(Source information)

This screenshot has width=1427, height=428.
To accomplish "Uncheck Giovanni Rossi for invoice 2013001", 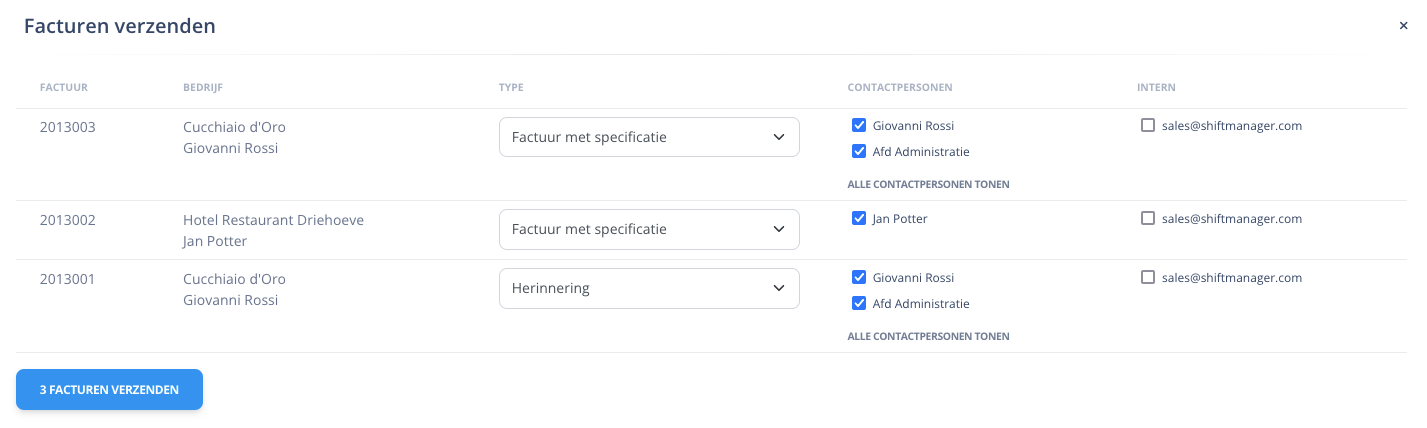I will click(x=858, y=278).
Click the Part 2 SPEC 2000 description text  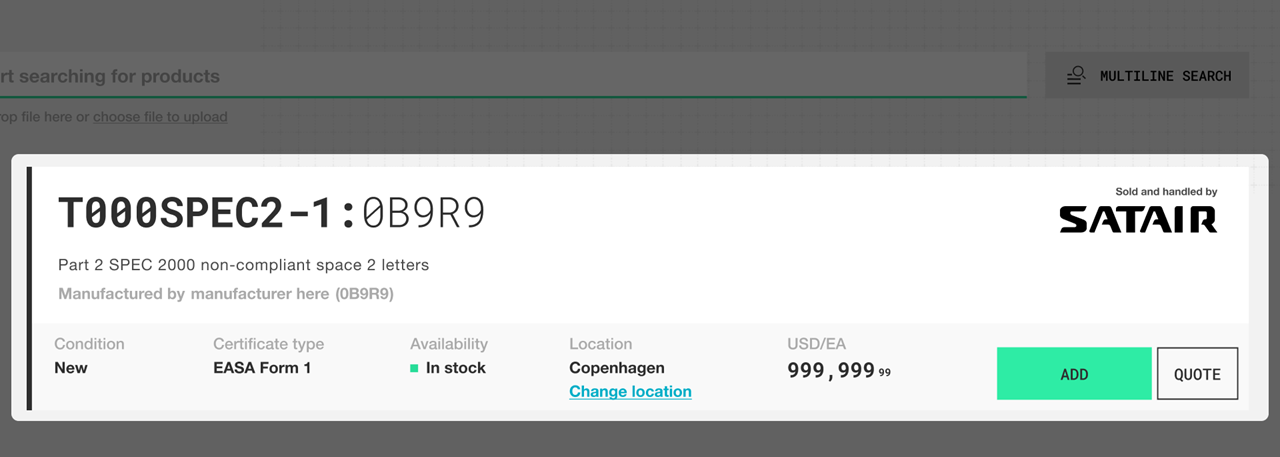(243, 265)
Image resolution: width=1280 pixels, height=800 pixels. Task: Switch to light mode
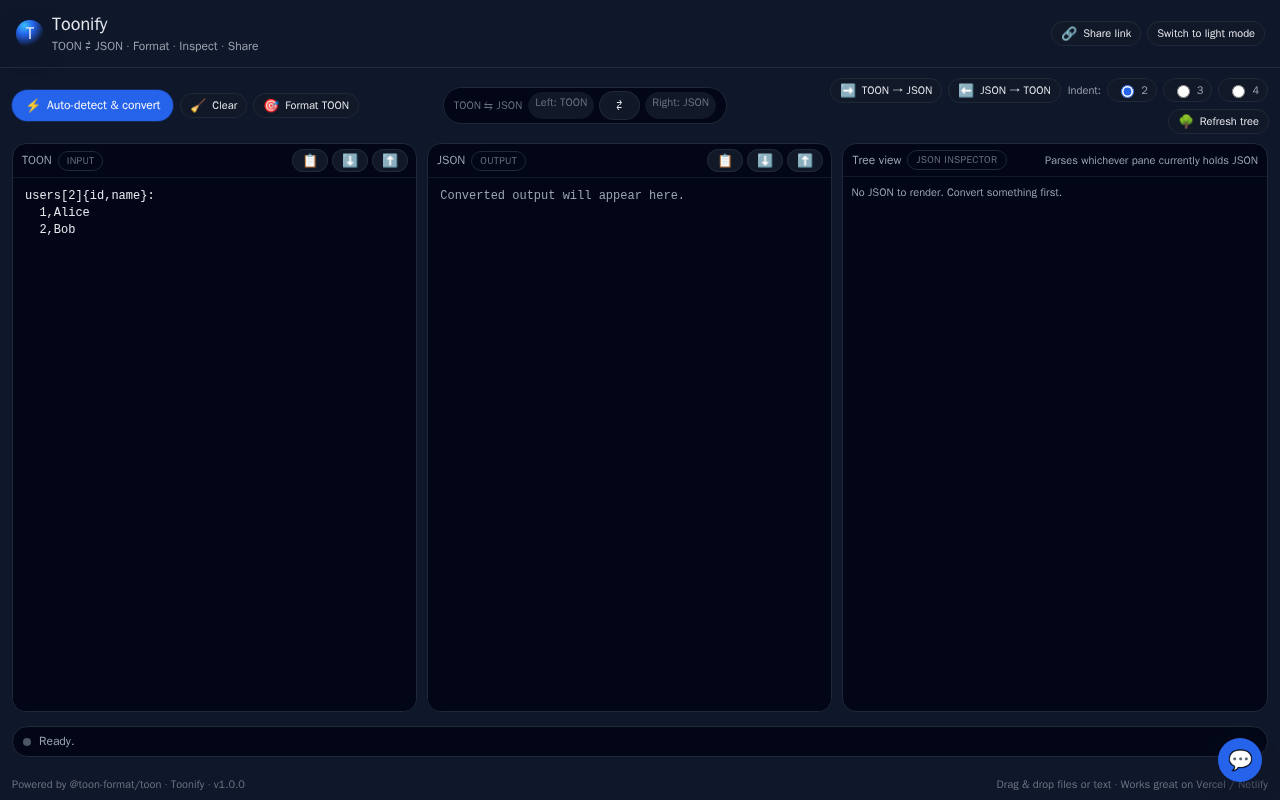click(1206, 34)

(End Source information)

-- Exercise aim --
In the data above, find the line with "Image resolution: width=1280" and repeat it and every line after it through the end, exactly; leave the pictures out.

-- Task output --
Image resolution: width=1280 pixels, height=800 pixels. Task: Switch to light mode
click(1206, 34)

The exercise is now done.